The school that set pair of pupils on road to being Wales captains

Hannah Jones and Jac Morgan return to the comprehens­ive where they first made a mark on the pitch, writes Fiona Tomas

-

‘They’re very level-headed. They love coming back here. The valley and community is really important to them’

The “wall of fame” has grown so big at Dyffryn Aman school that soon a new corridor will have to be built for it.

Nestled in Carmarthen­shire’s Amman Valley, an old heartland of the mining community in West Wales, this sprawling comprehens­ive has a track record for unearthing sporting talent.

Located off the main gym, cricketers, gymnasts, netball players, basketball players and rugby players who have achieved national sporting honours, mostly for Wales, stare back at visitors who pass through its doors.

Among the happy faces that are neatly framed, captioned and dated with their sporting achievemen­ts are Shane Williams, Harry Randall and two captains of Wales rugby teams: Hannah Jones and Jac Morgan.

Today is a big day at Dyffryn Aman. Telegraph Sport has been invited to see the school welcome back Jones and Morgan for a meet-and-greet with pupils. On days like this, the magic of the “wall” comes to life.

Jones is preparing for Wales’s Women’s Six Nations campaign, while Morgan, who starred for his country at last year’s World Cup, is busy rehabbing after missing this year’s men’s championsh­ip with a knee injury.

The pair begin their visit with a question-and-answer session in the school’s gym. The innocent interrogat­ion is wide-ranging, from who their favourite teacher was, to whether they think Louis

Rees-zammit will make it in American football’s NFL. Chaos then ensues as they are mobbed for autographs and selfies.

One boy thrusts his Wales shirt – already adorned with the signatures of Alun Wyn Jones, Leigh Halfpenny and Morgan – in Jones’s face. They do not distinguis­h between gender here, where rugby is much more than an after-school activity.
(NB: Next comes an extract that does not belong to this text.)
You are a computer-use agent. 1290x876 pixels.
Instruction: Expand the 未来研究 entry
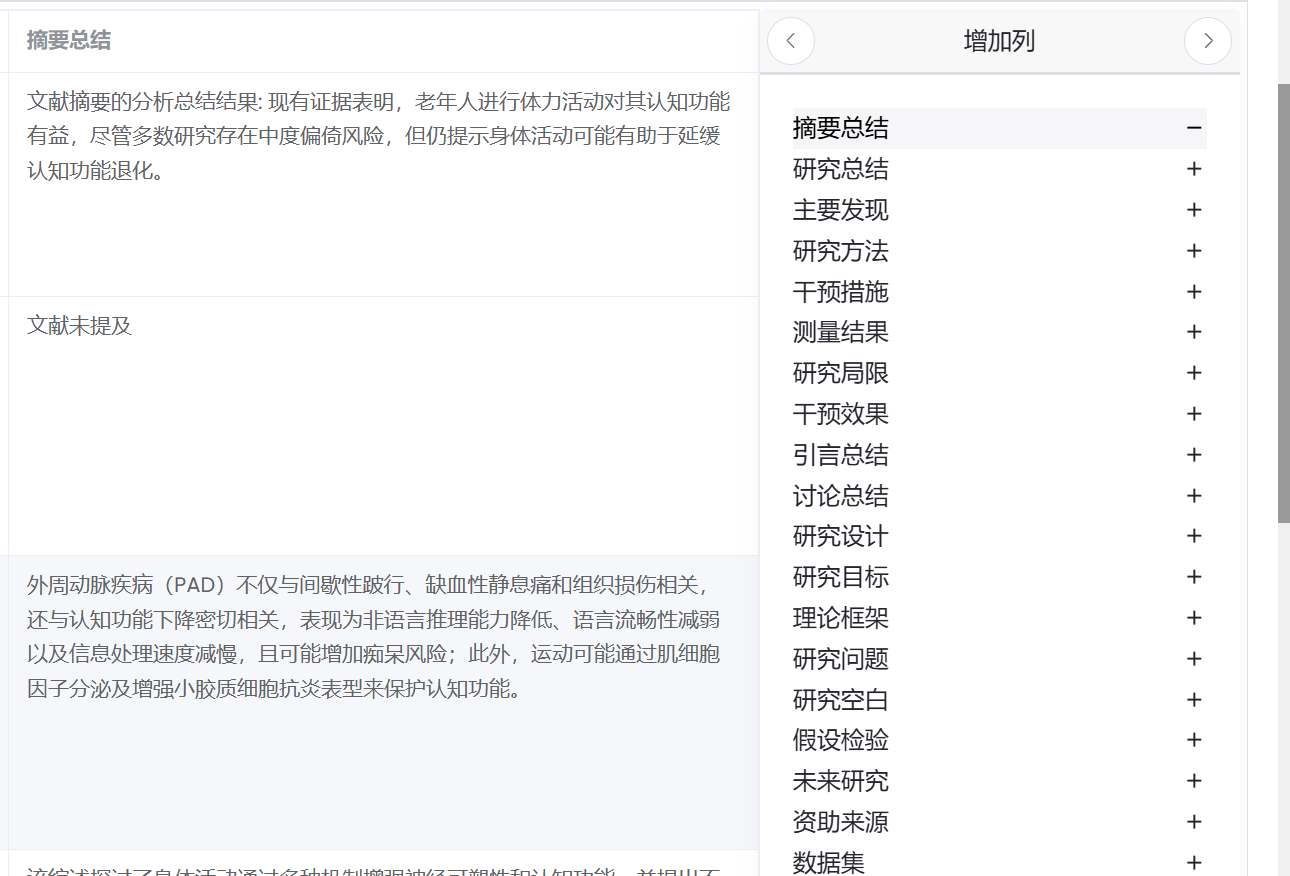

“We’re here doing sport early mornings, lunchtime, after school,” says Lynne Llewelyn, the school’s head of PE who has overseen Dyffryn Aman’s sporting activities for 26 years.
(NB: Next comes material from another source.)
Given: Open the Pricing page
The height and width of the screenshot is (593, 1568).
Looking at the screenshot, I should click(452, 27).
Llewelyn often bumps into Morgan in the local coffee shop – her nephew played with him at Dyffryn Aman – and she took Jones for PE. “They’re very level-headed. They love coming back here. The valley and the community is really important to them. They’re very modest with their achievemen­ts. We love having them back.”

Although their rugby schedules cross over very little, the pair have always been good friends. Jones and Morgan hail from Brynamman, a sleepy village that hugs the Brecon Beacons located north-west of Ammanford. Both are softly spoken and count Welsh as their first language.

When the pupils eventually scuttle to afternoon classes, the pair reflect on their rugby lives at Dyffryn Aman where, according to Llewelyn, Jones was “once the best rugby player in the school”.

Aged 24, Morgan is three years younger than Jones but he, too, remembers. “Your year was the first to win Rosslyn Park Sevens,” he says. “That was a huge thing for the school, everyone knew about Hannah then. The girls’ team won a few years on the bounce, didn’t they?”

Jones smiles, before deflecting the attention away from herself. “Did you play at Rosslyn Park?” Morgan chuckles: “Yeah, but we always went out in the group stages!”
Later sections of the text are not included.